§ **Your assignment**
Your result will be the set of lines with "agent", copied from the material below.

§ **Given records**
# # # # #

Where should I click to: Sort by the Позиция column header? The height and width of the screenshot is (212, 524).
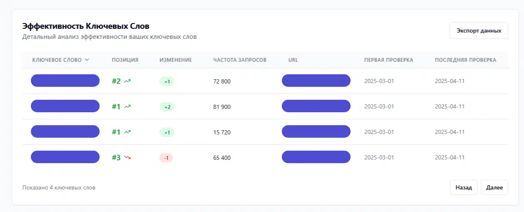tap(125, 60)
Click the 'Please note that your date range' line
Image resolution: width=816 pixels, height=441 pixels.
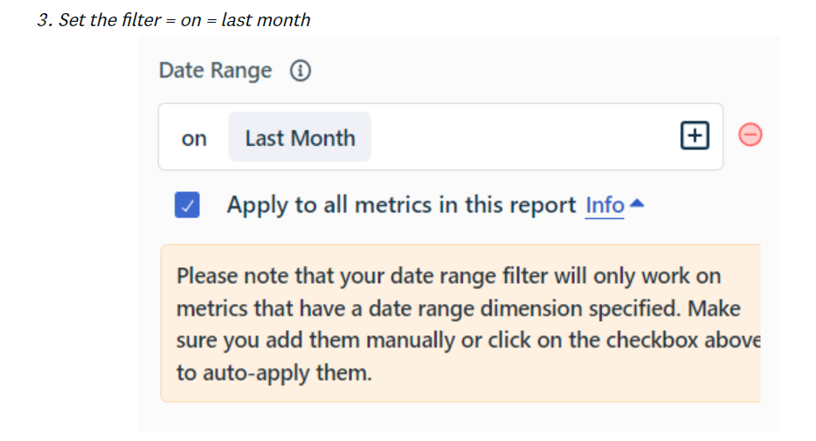tap(448, 276)
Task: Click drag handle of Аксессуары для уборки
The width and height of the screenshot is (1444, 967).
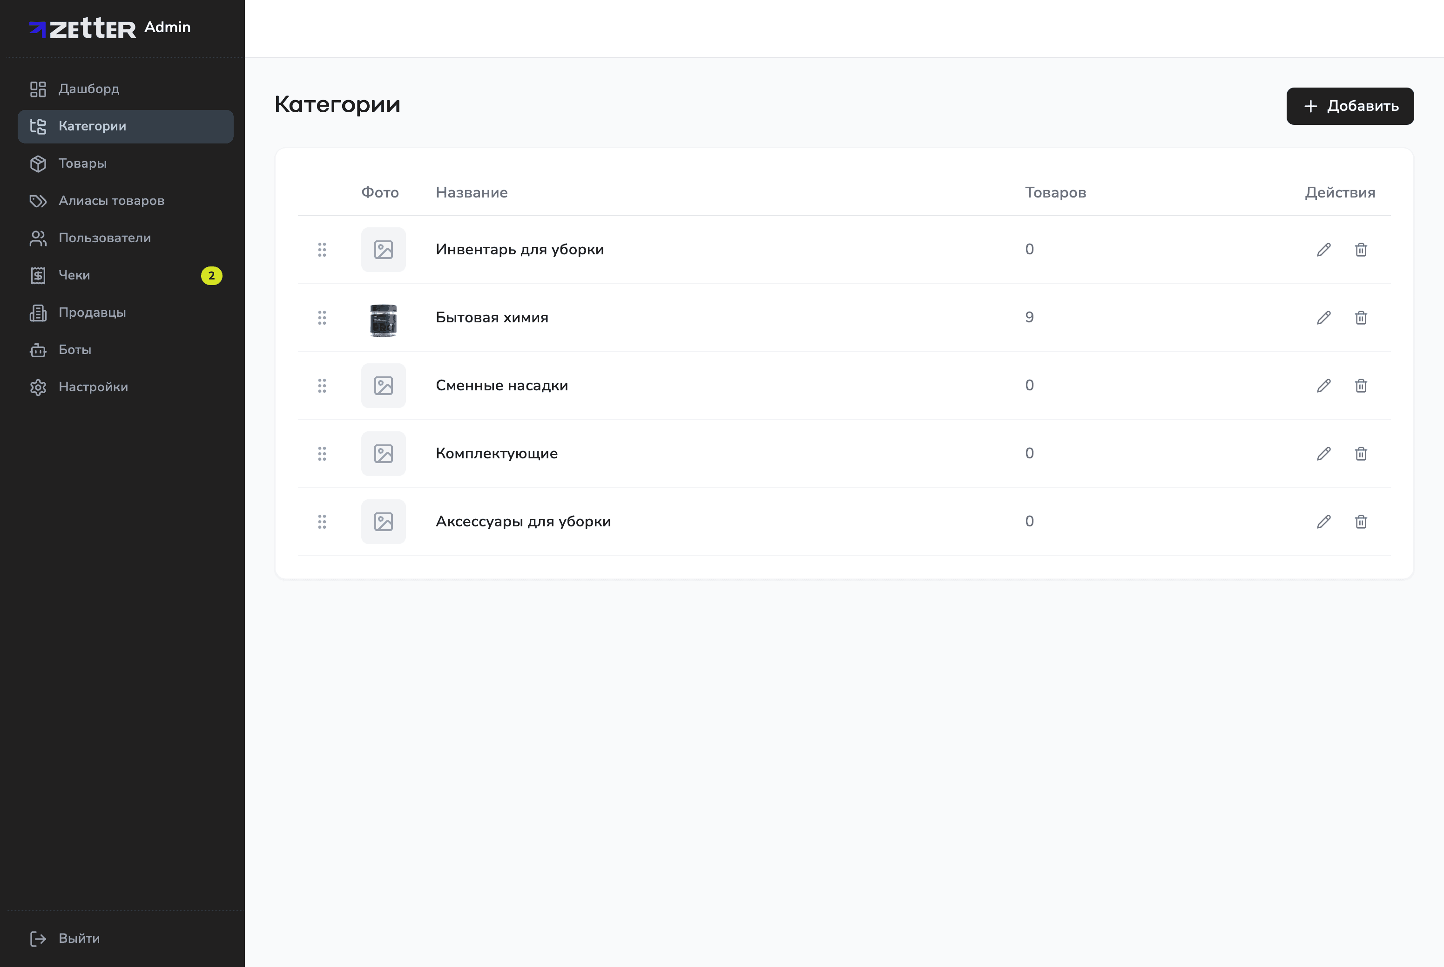Action: [322, 522]

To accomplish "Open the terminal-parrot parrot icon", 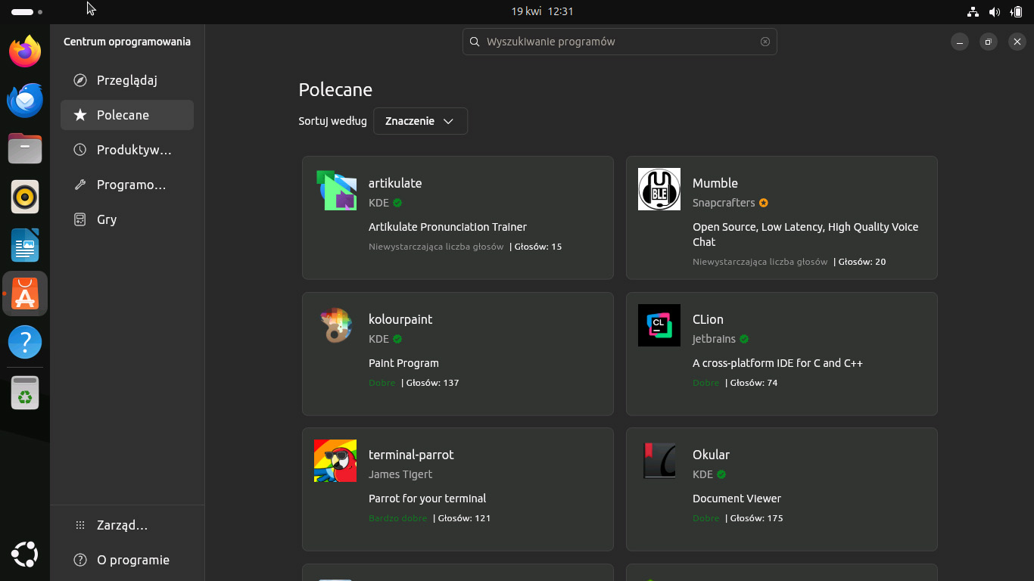I will [x=335, y=461].
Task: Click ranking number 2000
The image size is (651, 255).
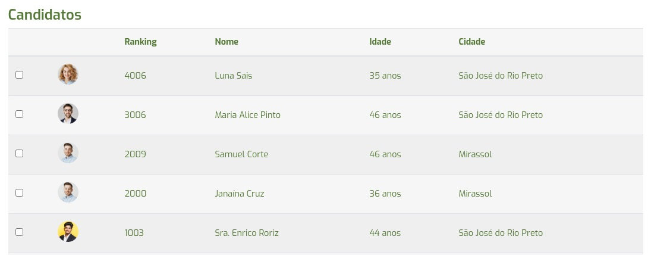Action: (x=135, y=194)
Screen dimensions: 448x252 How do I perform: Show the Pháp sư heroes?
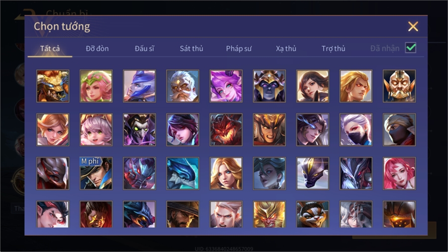[x=238, y=49]
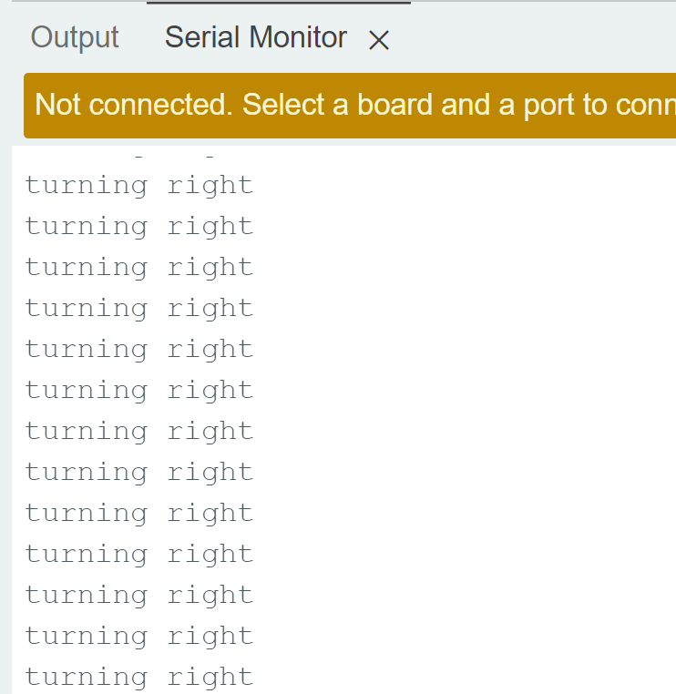Click the twelfth "turning right" output line

138,637
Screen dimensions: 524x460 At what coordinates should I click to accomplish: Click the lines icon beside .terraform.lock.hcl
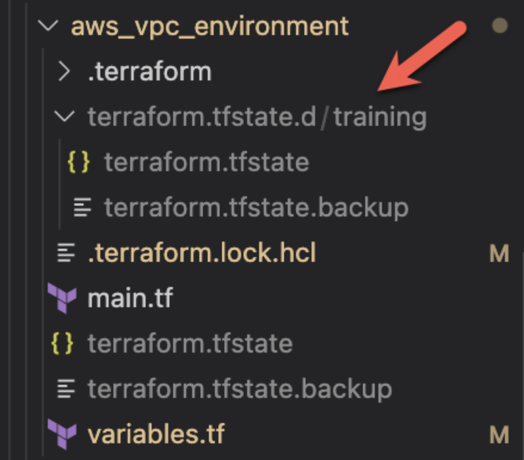pyautogui.click(x=66, y=252)
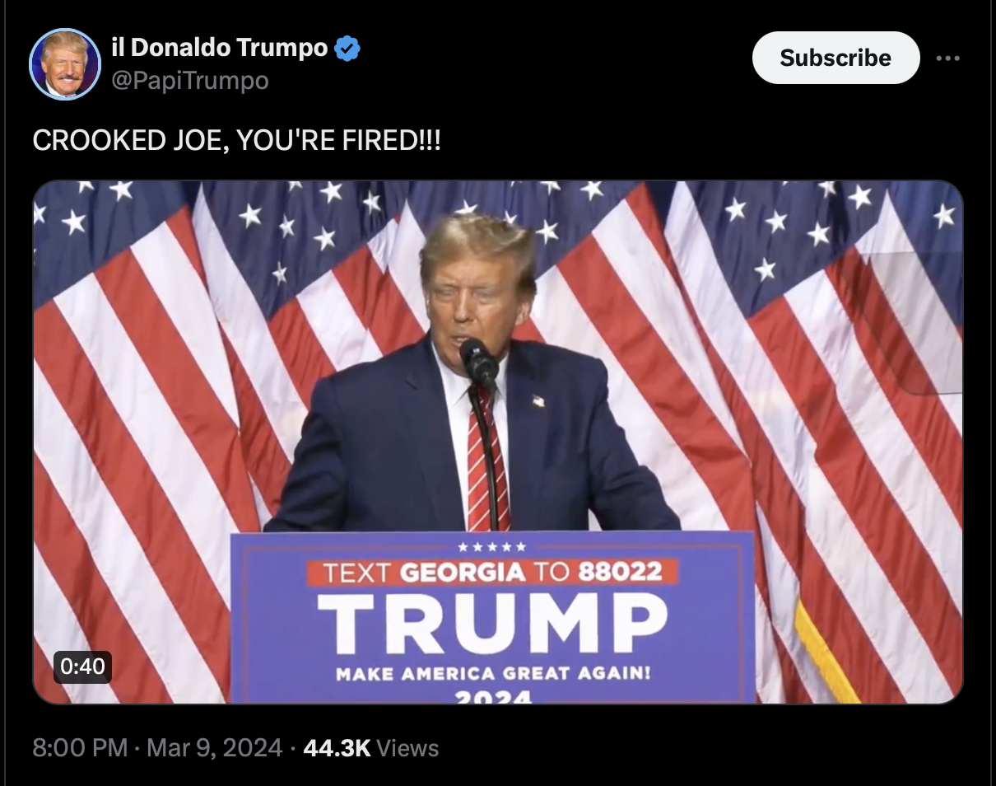Click the gold flag fringe in video

pyautogui.click(x=826, y=653)
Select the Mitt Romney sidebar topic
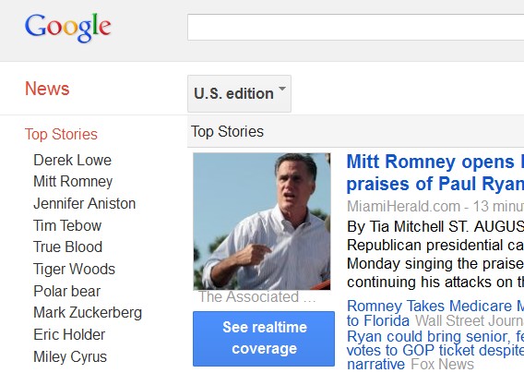This screenshot has width=524, height=373. (x=73, y=182)
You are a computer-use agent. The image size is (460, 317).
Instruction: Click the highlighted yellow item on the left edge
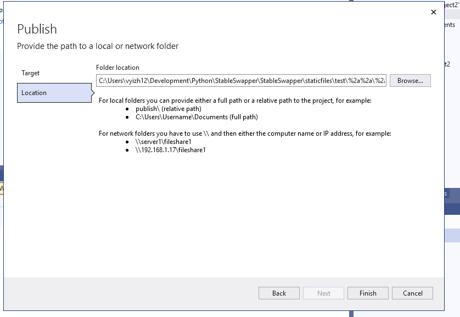pyautogui.click(x=3, y=188)
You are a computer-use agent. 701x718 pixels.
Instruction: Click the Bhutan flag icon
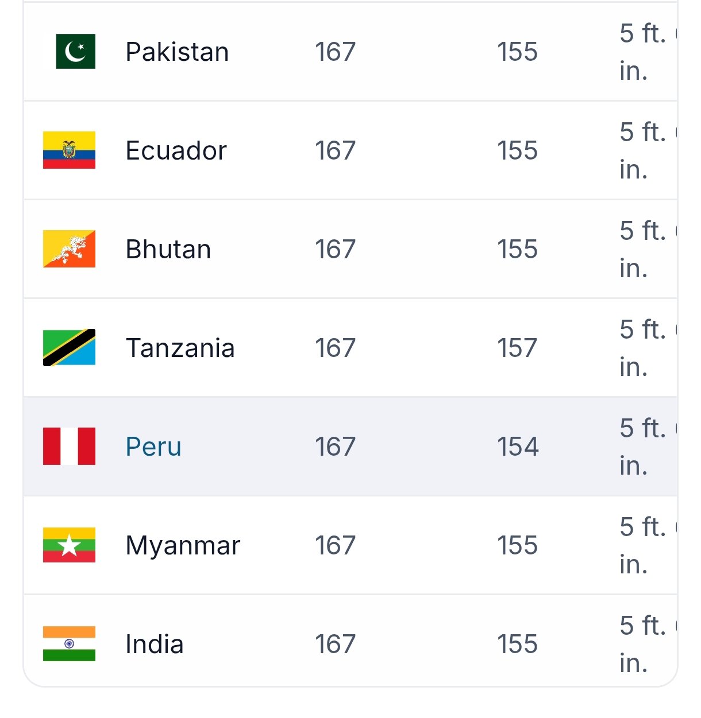69,249
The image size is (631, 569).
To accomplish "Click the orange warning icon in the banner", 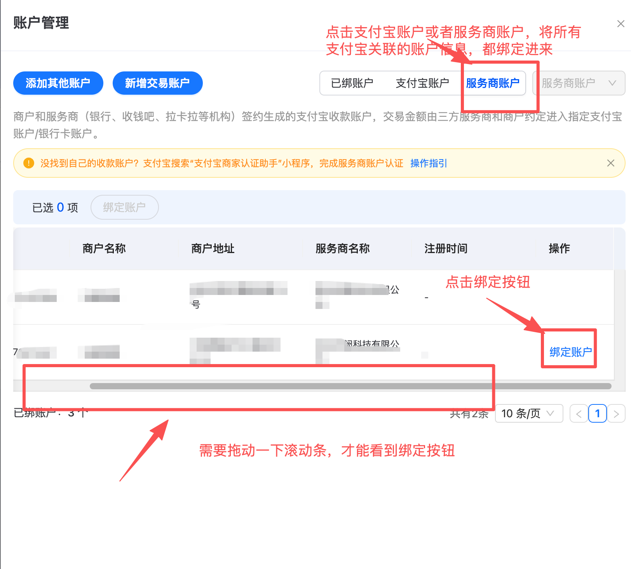I will (x=28, y=163).
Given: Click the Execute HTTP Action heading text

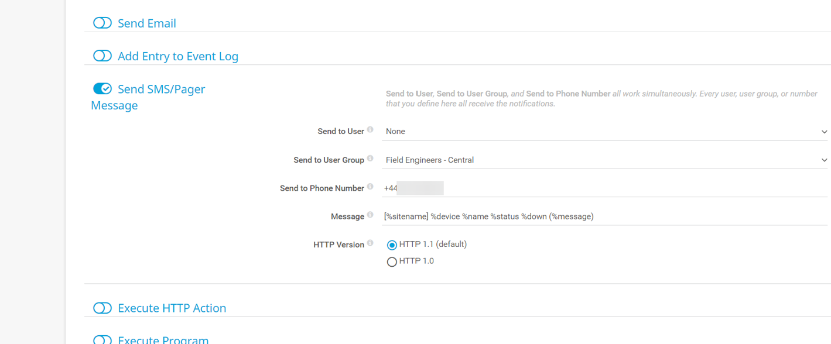Looking at the screenshot, I should point(172,307).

# # # # #

§ **Written answer**
You are a computer-use agent. The image size is (460, 317).
You are a computer-use agent. 701x718 pixels.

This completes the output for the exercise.